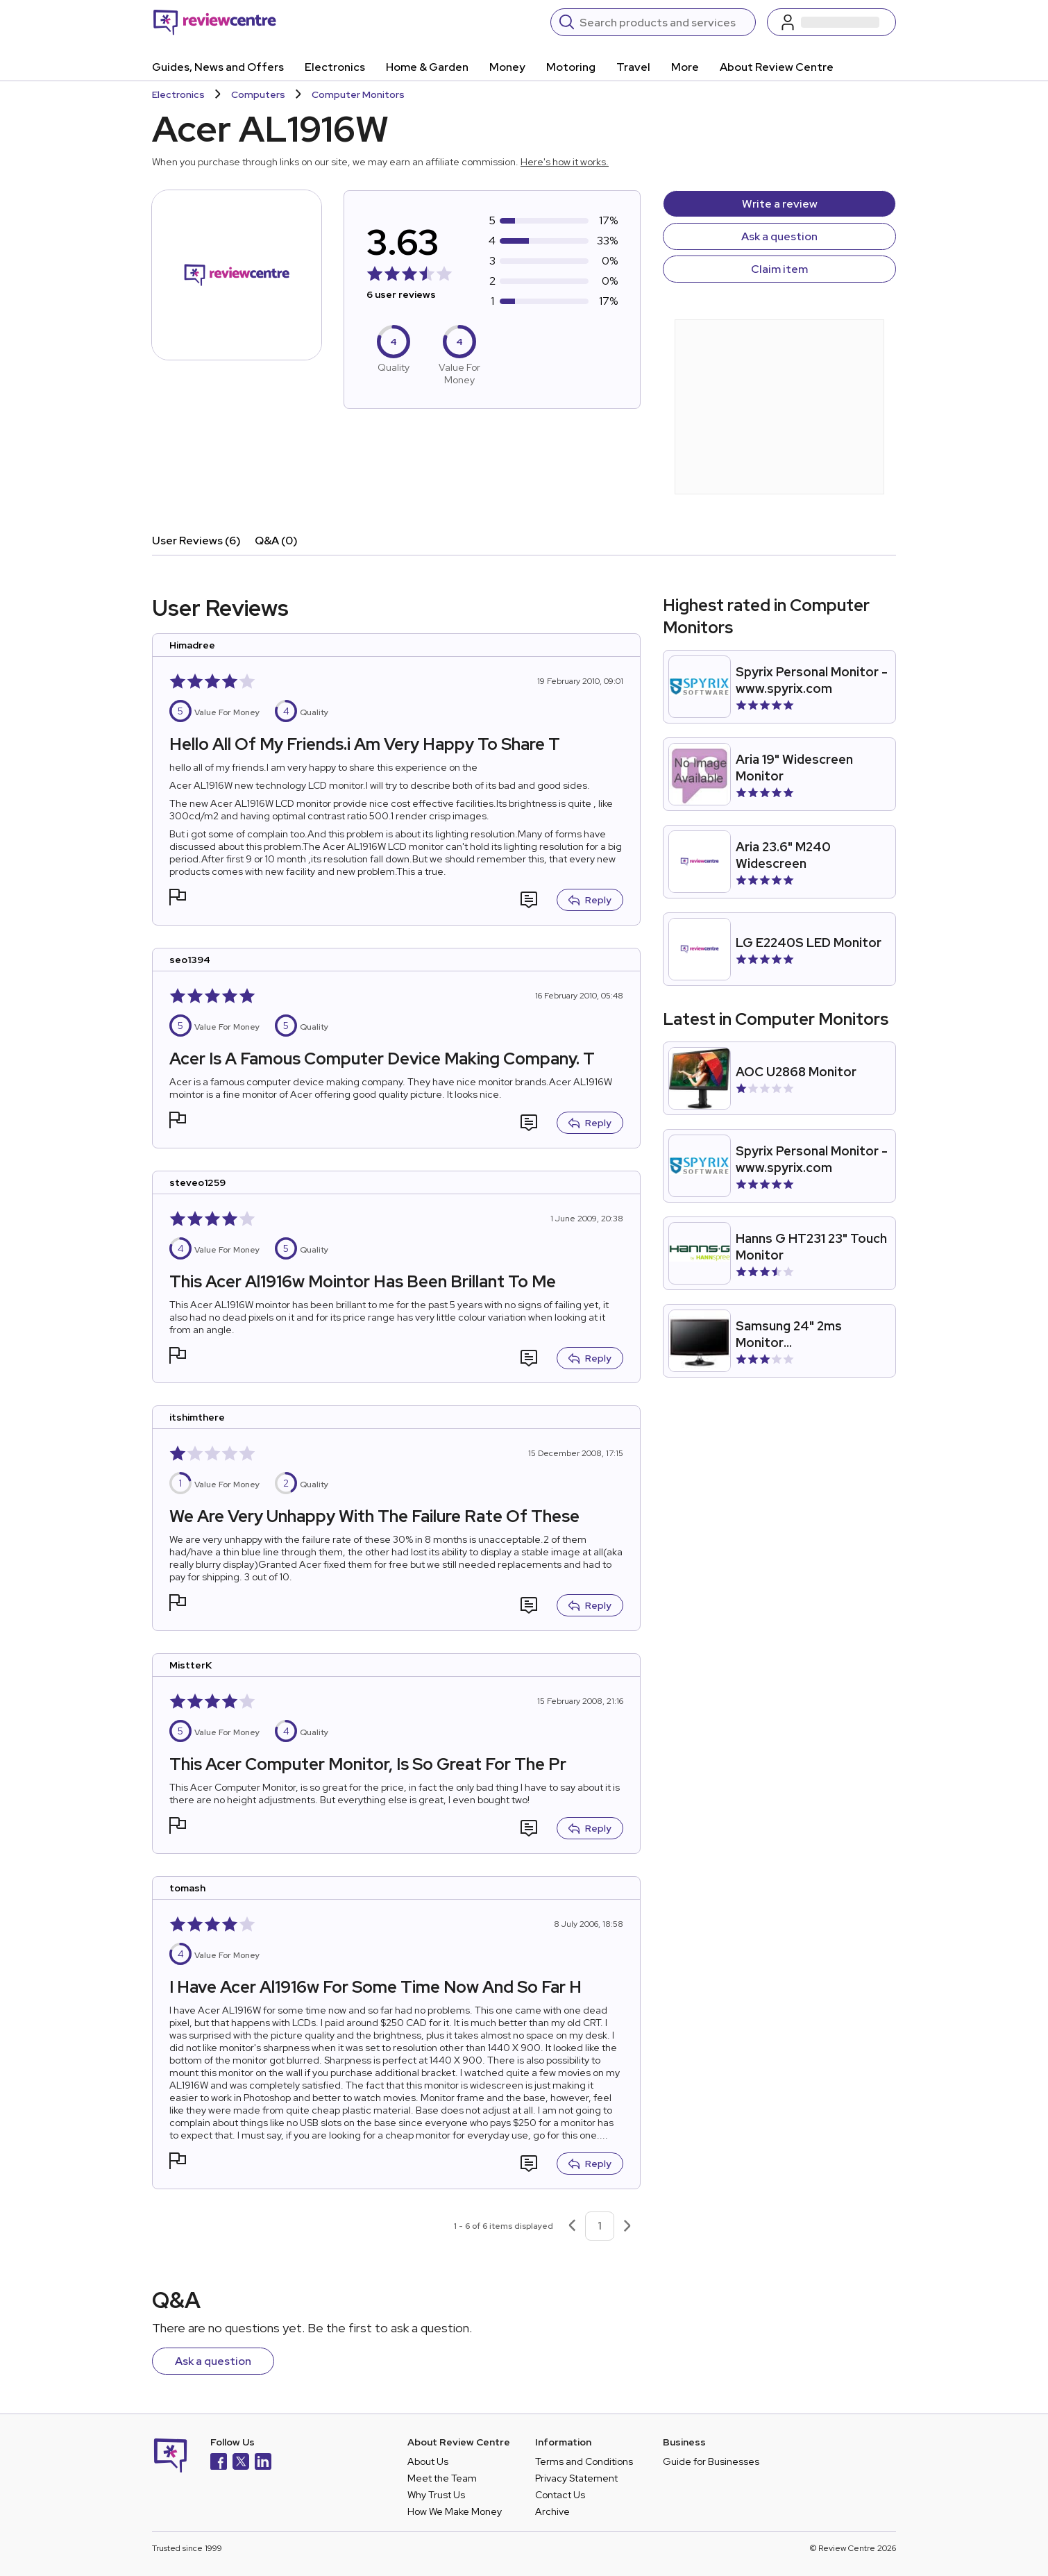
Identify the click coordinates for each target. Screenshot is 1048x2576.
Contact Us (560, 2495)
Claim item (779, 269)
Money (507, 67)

* * *

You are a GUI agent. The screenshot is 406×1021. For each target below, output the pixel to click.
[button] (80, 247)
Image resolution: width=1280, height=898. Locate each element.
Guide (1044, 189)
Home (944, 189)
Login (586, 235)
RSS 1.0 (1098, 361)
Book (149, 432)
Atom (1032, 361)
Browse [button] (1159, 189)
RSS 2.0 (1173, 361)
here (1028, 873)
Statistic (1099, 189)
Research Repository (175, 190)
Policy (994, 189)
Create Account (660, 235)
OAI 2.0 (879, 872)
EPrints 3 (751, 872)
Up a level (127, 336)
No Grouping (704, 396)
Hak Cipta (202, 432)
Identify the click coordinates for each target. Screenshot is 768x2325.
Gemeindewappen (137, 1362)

■ What the exercise asks
Duplicate the records from the line containing "No Grouping (704, 396)" through the line containing "Gemeindewappen (137, 1362)", with both of those lines included.

■ Task response
No Grouping (704, 396)
Hak Cipta (202, 432)
Identify the click coordinates for each target. Screenshot is 768x2325.
Gemeindewappen (137, 1362)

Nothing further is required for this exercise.